Il Drali, con l’articolo rigorosamente davanti, è cresciuto con una venerazione, quella per Fausto Coppi la cui im­magine ancora oggi giganteggia davanti al bancone.
«Per oltre ottant’anni ha lavorato con la sua immancabile tuta blu da meccanico e il cappellino da ciclista con tanto di aletta d’ordinanza tirata all’insù - aggiunge Pozzi -. Prima in via Agilulfo, tra via Chiesa Rossa e via Stadera. Poi in via Palmieri, dove oggi stiamo sviluppando un progetto nato quasi per caso e con l’intento di fare biciclette in stile vintage, mentre ora puntiamo a fare il salto di qualità e portare Drali in una nuova dimensione, anche se di fatto l’abbiamo già portata».
Come conosce il Drali?
«Colpa e merito di mia figlia Matilde (Pozzi, classe ’69, laureato in Inge­gne­ria gestionale al Politecnico è sposato con Lara ed è padre anche di “Lulù” Ludovica, ndr) che voleva un cane e difatti è arrivato.

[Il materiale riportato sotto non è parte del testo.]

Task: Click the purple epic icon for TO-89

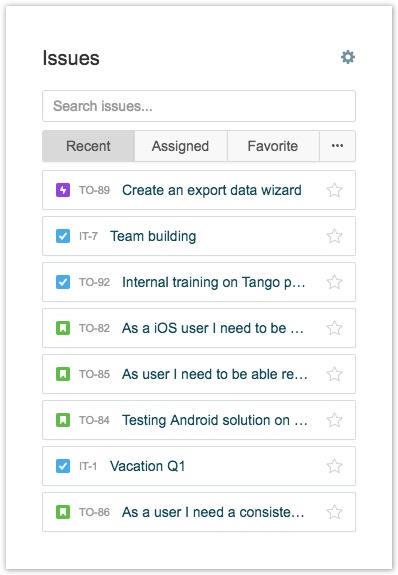Action: tap(63, 190)
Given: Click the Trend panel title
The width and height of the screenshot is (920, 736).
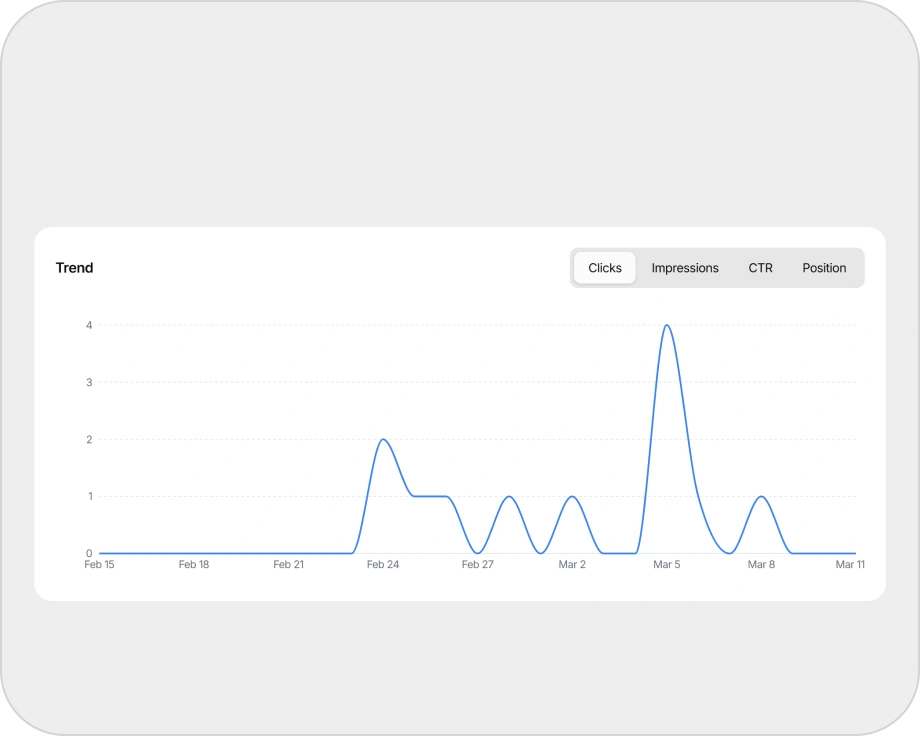Looking at the screenshot, I should pyautogui.click(x=75, y=268).
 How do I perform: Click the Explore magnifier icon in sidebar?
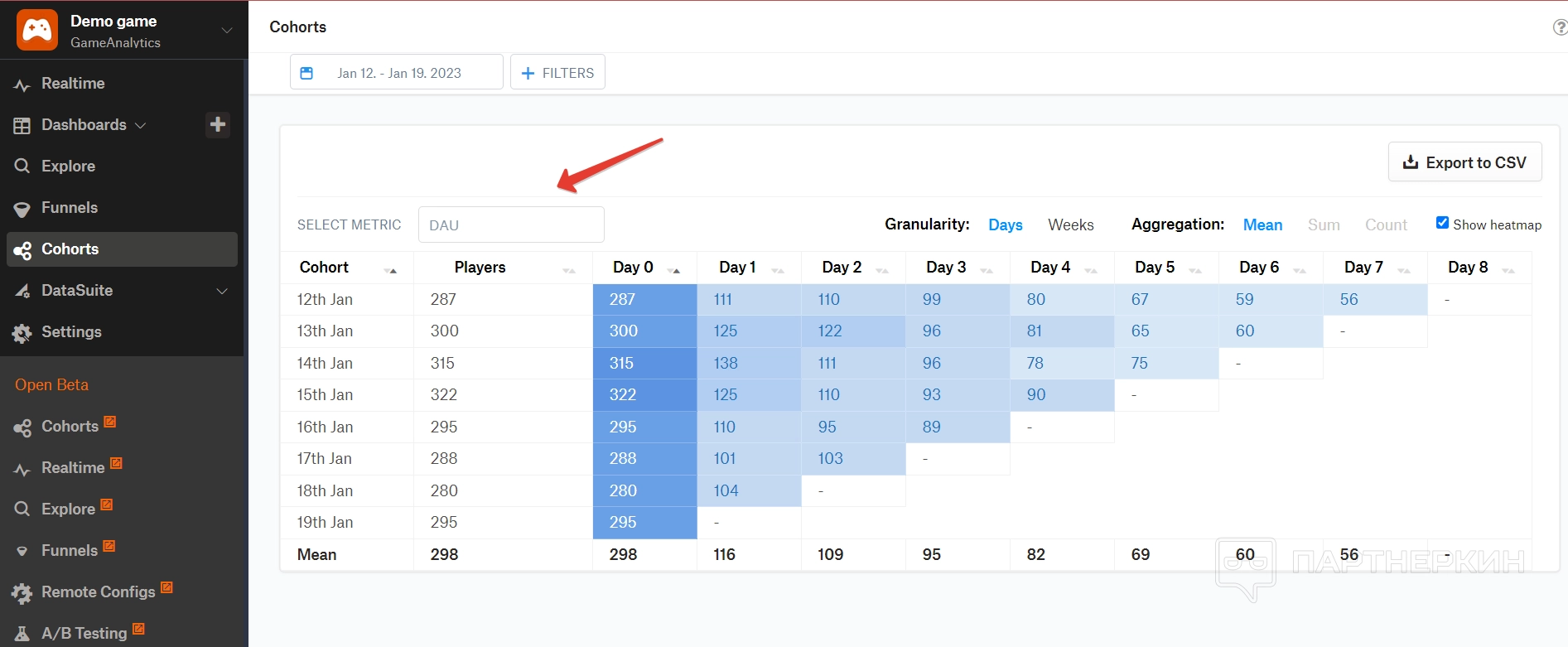(x=22, y=167)
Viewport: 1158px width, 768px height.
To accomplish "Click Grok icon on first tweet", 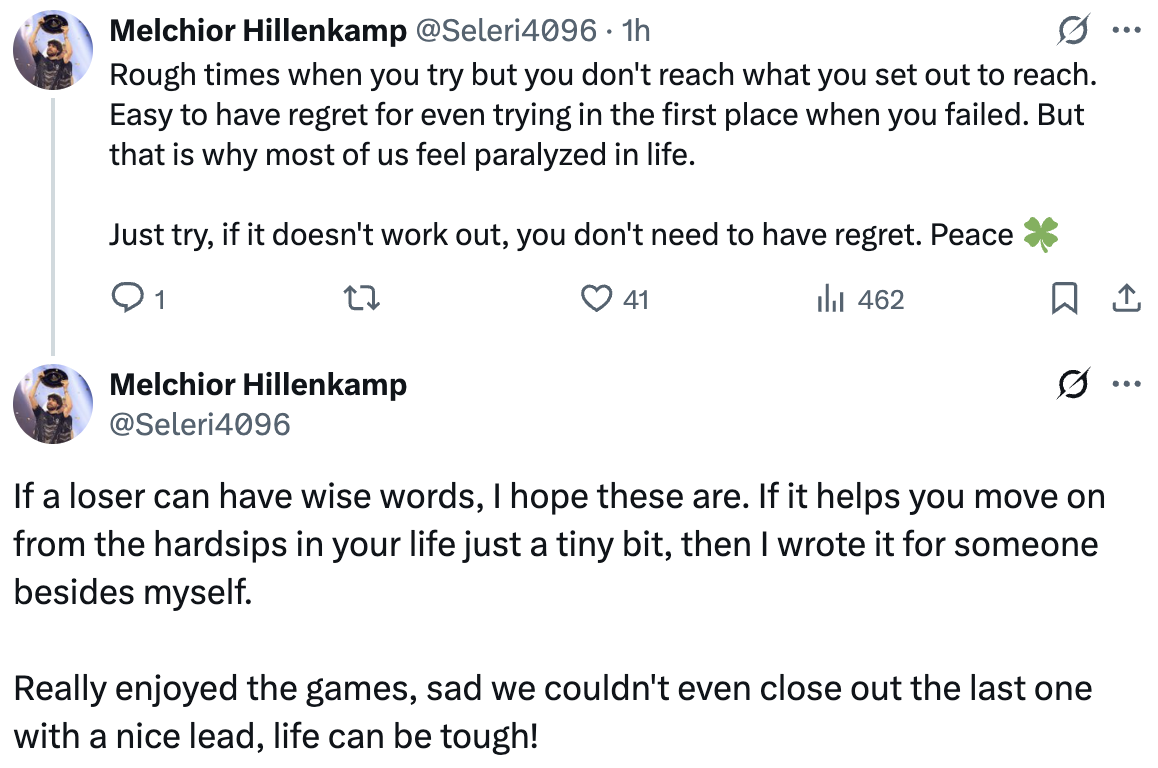I will 1073,30.
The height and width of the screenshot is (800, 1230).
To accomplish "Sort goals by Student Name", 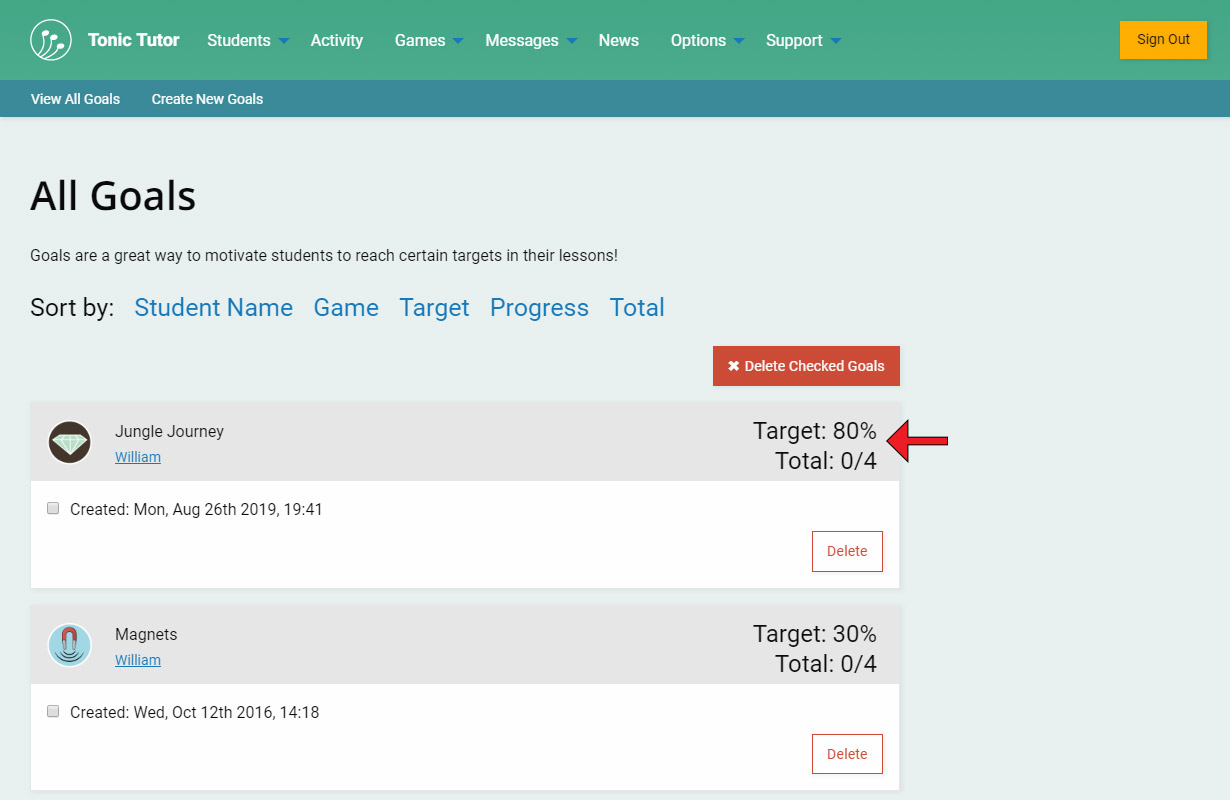I will click(213, 308).
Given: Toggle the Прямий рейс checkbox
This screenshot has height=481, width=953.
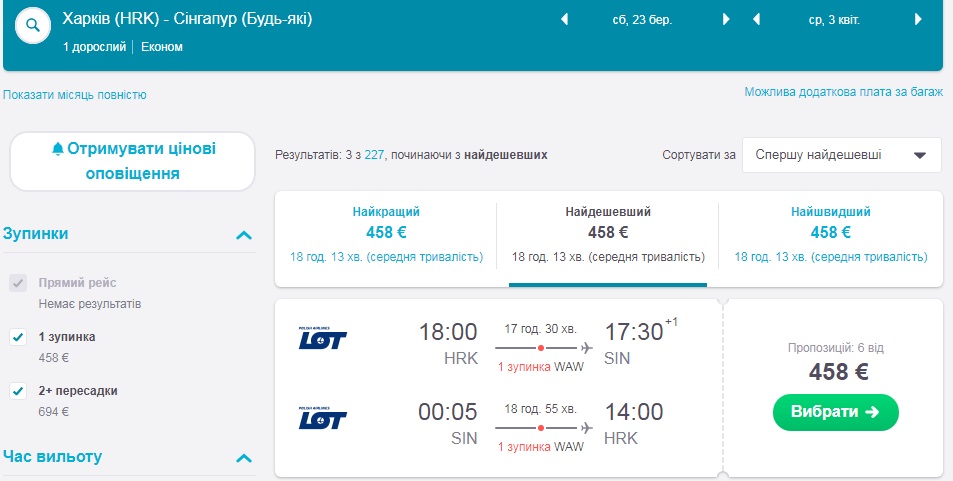Looking at the screenshot, I should [x=17, y=283].
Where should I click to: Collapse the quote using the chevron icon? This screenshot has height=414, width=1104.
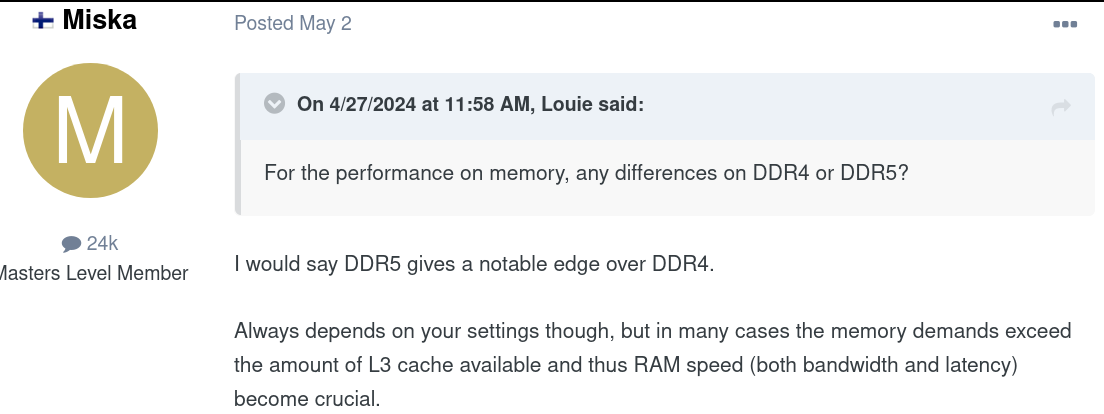[274, 104]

Jack era un incrocio e grazie a lui e ai suoi giretti in un giardino di via Stendhal, conosco il professor Angelo Mantovani, medico chirurgo, grande appassionato di ciclismo, praticante e da divano, conosceva alla perfezione il Drali, anche perché ne era il medico. Un giorno venne a sapere che il Beppe voleva chiudere bottega. Do­po la morte della moglie, non ne voleva più sapere di andare avanti, anche perché cominciava ad avere una bella età. Io e due miei cari amici d’infanzia, An­drea Camerana e Robert Carrara, in quel periodo stavamo cercando di capire cosa fare dopo aver terminato le no­stre precedenti attività lavorative. Ave­vamo, ognuno per ragioni diverse, scelto di guardarci dentro e soprattutto riprenderci un po’ la vita tra le mani. Ci piaceva l’idea delle bici storiche, ci eravamo avvicinati a quella filosofia che era ed è l’Eroica, in particolare Andrea ed io, così quando An­gelo ci parlò del Drali ci si accese im­mediatamente la lampadina e decidemmo di provare a rilevare la sua attività».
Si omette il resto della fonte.